Taner Erginel bu iki sistem üzerine tarihsel bilgiler verirken, şu ifadeleri ile de tüm hukukçularımıza gönderme yapıyor:
“KKTC Hukuku’nu tanımak için herşeyden önce bu iki hukuk sistemini ve iki sistemin temel ilkelerini öğrenmek gerekir.  Maalesef KKTC Hukukçuları’nın en az bilgi sahibi oldukları konu da budur.”

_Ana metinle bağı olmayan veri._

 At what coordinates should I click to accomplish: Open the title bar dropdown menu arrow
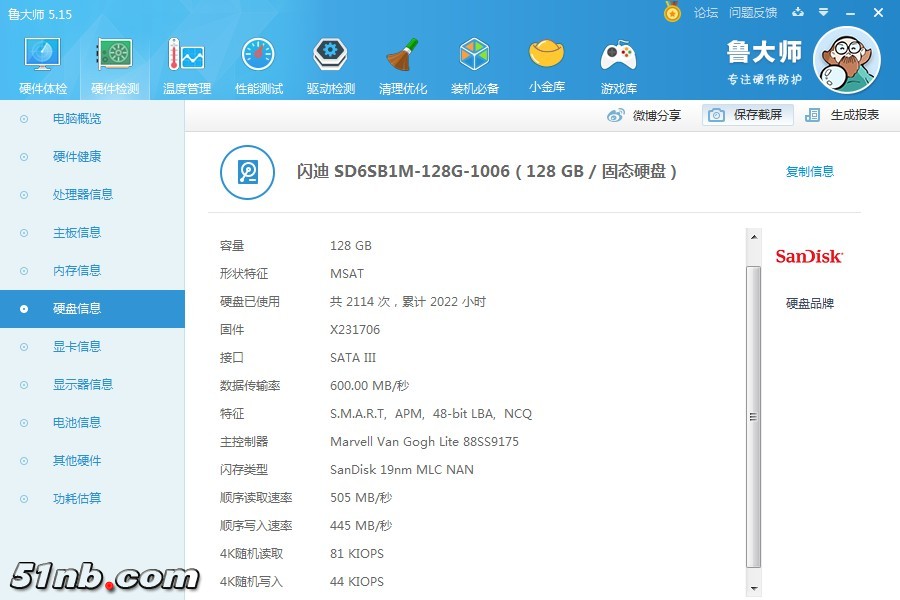pyautogui.click(x=824, y=13)
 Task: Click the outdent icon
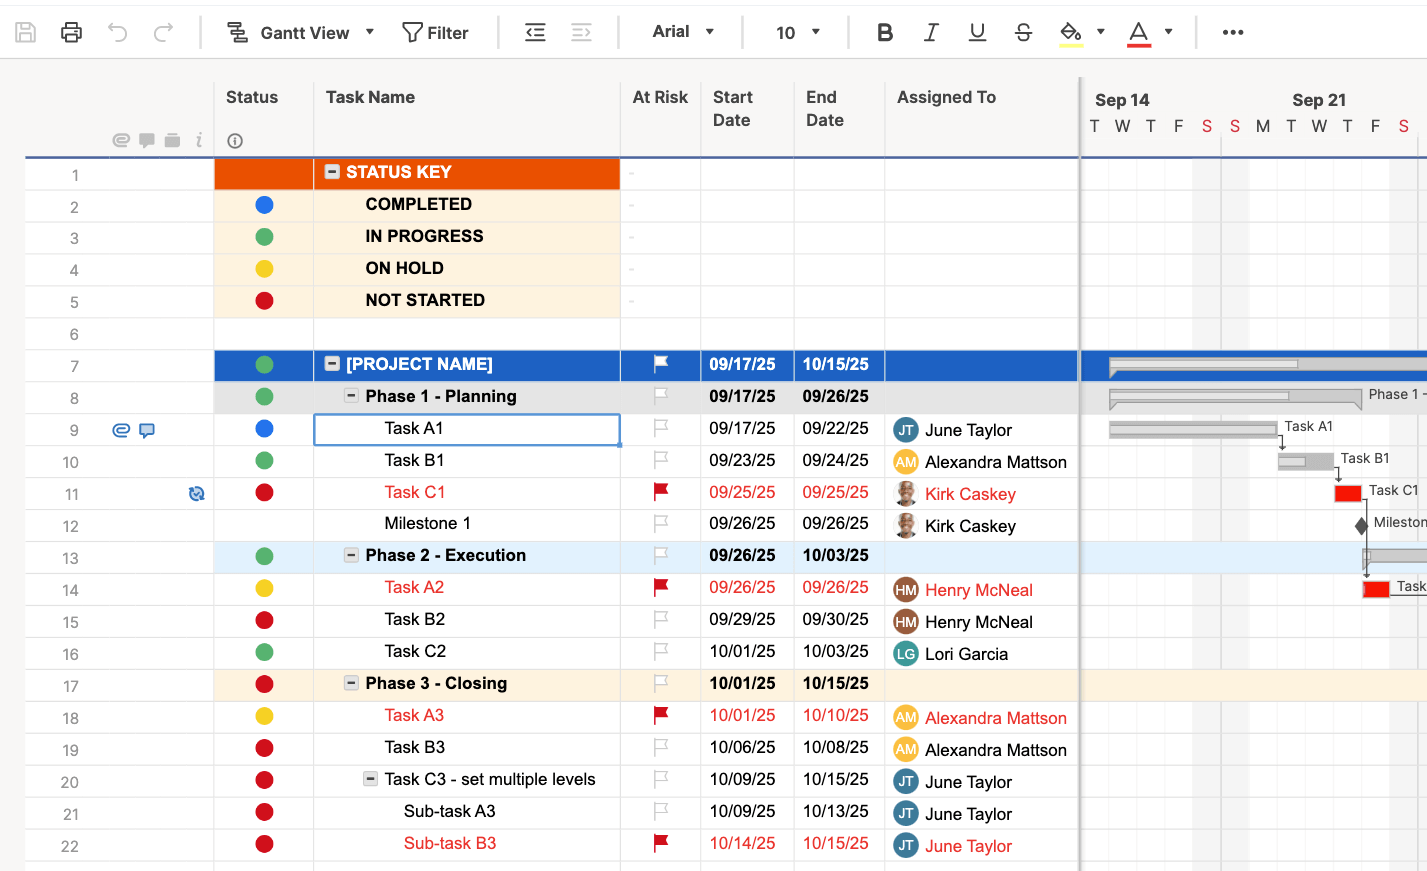535,32
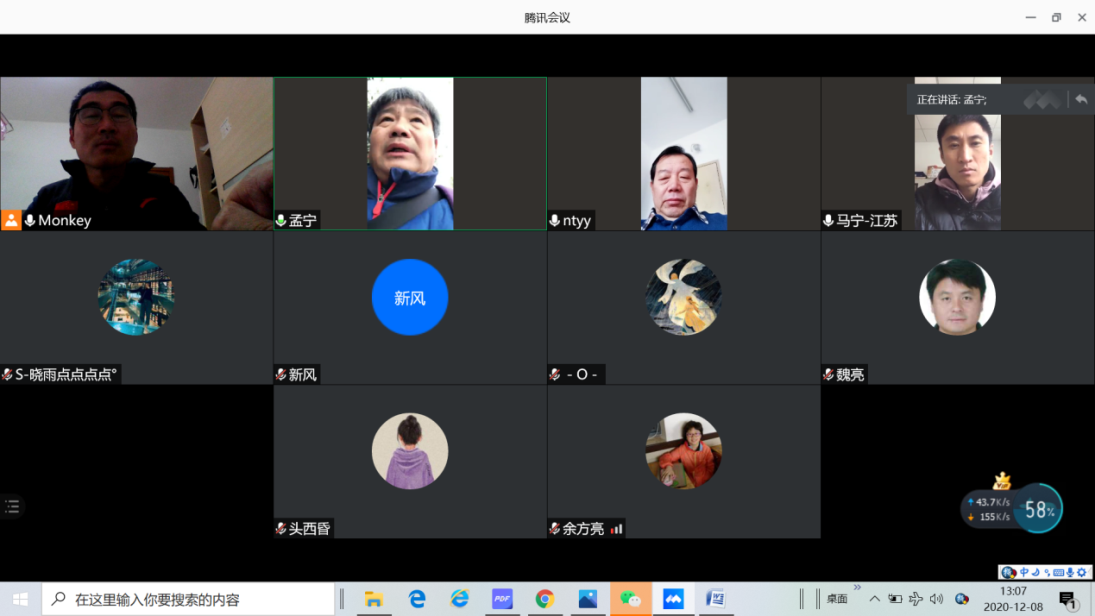The height and width of the screenshot is (616, 1095).
Task: Click the 58% floating accelerator ball
Action: click(x=1038, y=509)
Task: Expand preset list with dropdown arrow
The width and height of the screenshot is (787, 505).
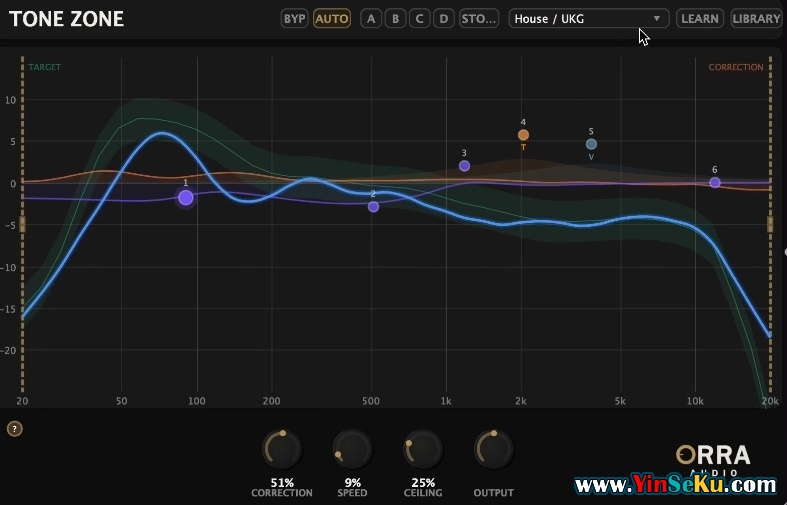Action: (657, 19)
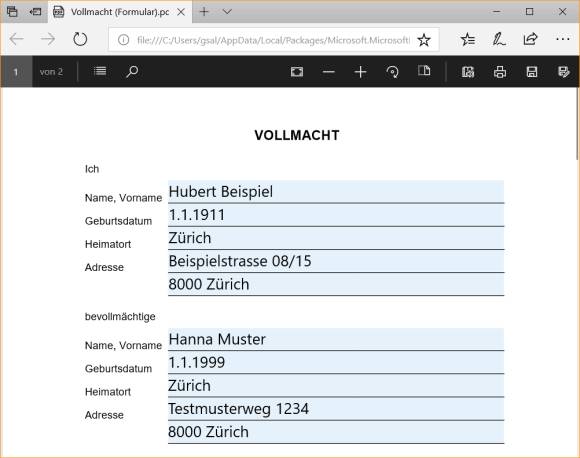This screenshot has height=458, width=580.
Task: Open the PDF search magnifier
Action: [132, 71]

Esasında kendi ifadeleri ile bu eksiklikleri gidermek için, “Benim ve bir grup arkadaşımla yıllarca süren çalışma sonucu edindiğimiz görüşlerdir.  Doğru veya yanlış tartışmaya değer olduklarına inandığım için genç hukukçuların bilgisine sunuyorum” diyor.
Bence onun bu sözlerine, özellikle mesleğine karşı duyarlı olan hukukçular kulak vermeli ve her sözünü ve her kelimesini dikkate almalıdırlar.  Aksi takdirde kendilerini geliştiremezler.
“KKTC Hukukçuları usul hukukunu öğreten okullarda okumuyorlar.  İngiltere’de hukuk tahsili yapanlar da genellikle bu dersi öğretmeyen hukuk fakültelerinde okuyarak sistemi öğrenmeden mesleğe atılırlar.”
Nedense benim affedersiniz pis bir kitap okuma alışkanlığım vardır.  Okumakta olduğum kitabın satır aralarını lale tarlasına çeviririm.  O satır altlarındaki ifadeler, gerçekte benim ilgi alanıma girerken, o satır altı yaptığım ifadeleri de kendi yazın hayatımda kullanırım.  Bu kitabın satır altları da hayli renklenmiştir.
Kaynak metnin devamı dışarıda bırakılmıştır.